- [EXERCISE TASK 1]: Retype the listing from its first line through the line holding "This screenshot has width=855, height=422.", with both of those lines included.

--- Start of DOCUMENT ---

Psalm 118, Mark 11:1-11

I love all those facts about donkeys, and the writer of Mark was obviously keen on donkeys too because the extraordinary thing about this account of Jesus’ entry into Jerusalem, this event that we celebrate with Christians around the world today, on Palm Sunday, is that it contains just three verses describing that event and seven verses, in the words of one commentator, detailing the odd procurement of Jesus’ donkey. Just three verses for the procession – the people spreading their cloaks on the road, the vegetation hastily gathered, the crying of “Hosanna! Hosanna!” and the words of Old Testament psalms with their Messianic promise, “Blessed in the one who comes, the Coming One of God!” And seven verses – twice the length – on finding the donkey – where to find the donkey, what sort of donkey to find, what to do with the donkey, and what to tell people you are doing with the donkey – and then, actually doing it!

We have been moving this weekend and moving house is always a time of revelation about the people you live with, particularly the person you have married, and I have realised that Aron goes into incredibly fine detail, if the thing being discussed, the thing being moved, matters to him. The thing is, I’ve realised, listening to myself, that I do the same thing.

And I have the same sense here, in this drawn out account of donkey procurement that what is going on here matters to the writer of Mark; that these seven verses are here for a reason – we mustn’t skip over them and rush to the parade – but we must examine what they are saying about how God comes into our world and into our lives and experiences.

So, lets first look at where they find the donkey and what sort of donkey they find.

A lot of older commentaries emphasise that Jesus saying, “Go into the village ahead of you, and immediately as you enter it, you will find tied there a colt…” is a sign of Jesus’ divine prophetic ability – and that prophecy can refer to the great things in our lives as well as small – and I think that is a very good point, but I find it just as easy to imagine this donkey borrowing had been prearranged – hence the use of the code phrase, “The Lord needs it and will send it back here immediately.”

What deserves more attention is where they are when they go to find the donkey. Verse one says: “When they were approaching Jerusalem, at Bethphage and Bethany, near the Mount of Olives…”

--- End of DOCUMENT ---

- [EXERCISE TASK 2]: Continue the Palm Sunday sermon on Jesus' donkey from the point where it stops.

--- Start of EXTRACTED MATERIAL ---

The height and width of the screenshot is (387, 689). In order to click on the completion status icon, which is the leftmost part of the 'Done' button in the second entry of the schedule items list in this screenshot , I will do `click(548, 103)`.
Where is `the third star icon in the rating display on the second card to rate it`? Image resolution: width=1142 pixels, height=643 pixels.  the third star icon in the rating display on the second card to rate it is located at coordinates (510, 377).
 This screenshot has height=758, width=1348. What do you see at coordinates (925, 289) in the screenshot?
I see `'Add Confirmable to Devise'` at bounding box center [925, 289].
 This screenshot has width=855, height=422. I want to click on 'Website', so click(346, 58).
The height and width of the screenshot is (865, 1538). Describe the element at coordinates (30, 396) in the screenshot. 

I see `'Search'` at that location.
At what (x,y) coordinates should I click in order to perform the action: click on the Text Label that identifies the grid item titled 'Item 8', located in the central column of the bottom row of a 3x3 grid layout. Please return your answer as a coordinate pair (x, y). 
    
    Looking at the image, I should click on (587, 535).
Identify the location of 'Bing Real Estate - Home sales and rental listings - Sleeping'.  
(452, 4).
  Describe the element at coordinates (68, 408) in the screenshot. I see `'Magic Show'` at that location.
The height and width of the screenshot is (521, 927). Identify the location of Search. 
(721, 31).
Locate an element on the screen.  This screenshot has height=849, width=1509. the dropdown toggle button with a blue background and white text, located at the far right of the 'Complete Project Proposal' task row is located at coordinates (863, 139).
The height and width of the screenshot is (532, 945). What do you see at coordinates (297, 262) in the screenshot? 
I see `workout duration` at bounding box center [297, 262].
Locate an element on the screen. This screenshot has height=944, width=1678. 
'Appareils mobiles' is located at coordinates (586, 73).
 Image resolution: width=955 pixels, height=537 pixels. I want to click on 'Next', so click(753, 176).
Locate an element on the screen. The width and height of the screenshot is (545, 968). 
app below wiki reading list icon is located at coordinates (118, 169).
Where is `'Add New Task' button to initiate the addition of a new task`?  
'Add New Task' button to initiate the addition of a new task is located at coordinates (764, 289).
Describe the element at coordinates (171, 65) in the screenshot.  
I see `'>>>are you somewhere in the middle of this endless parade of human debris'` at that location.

--- End of EXTRACTED MATERIAL ---

- [TASK RESULT 1]:
The height and width of the screenshot is (387, 689). In order to click on the completion status icon, which is the leftmost part of the 'Done' button in the second entry of the schedule items list in this screenshot , I will do `click(548, 103)`.
Where is `the third star icon in the rating display on the second card to rate it`? Image resolution: width=1142 pixels, height=643 pixels.  the third star icon in the rating display on the second card to rate it is located at coordinates (510, 377).
 This screenshot has height=758, width=1348. What do you see at coordinates (925, 289) in the screenshot?
I see `'Add Confirmable to Devise'` at bounding box center [925, 289].
 This screenshot has width=855, height=422. I want to click on 'Website', so click(346, 58).

- [TASK RESULT 2]:
This is significant. The Mount of Olives looms large in Israel’s sacred memory and political history. It is from the Mount of Olives, according to the prophet Zechariah, that “the Lord shall go forth and fight against those nations [that have captured Jerusalem].” (Zechariah 14:3) The writer of Mark wants his audience to note this – and the similarities between Jesus’ entry and that of the military leader, Simon Maccabaeus, who entered Jerusalem, “with praise and palm branches, and with harps and cymbals and stringed instruments, and with hymns and songs, because a great enemy had been crushed and removed from Israel.” (1 Maccabees 13:51b)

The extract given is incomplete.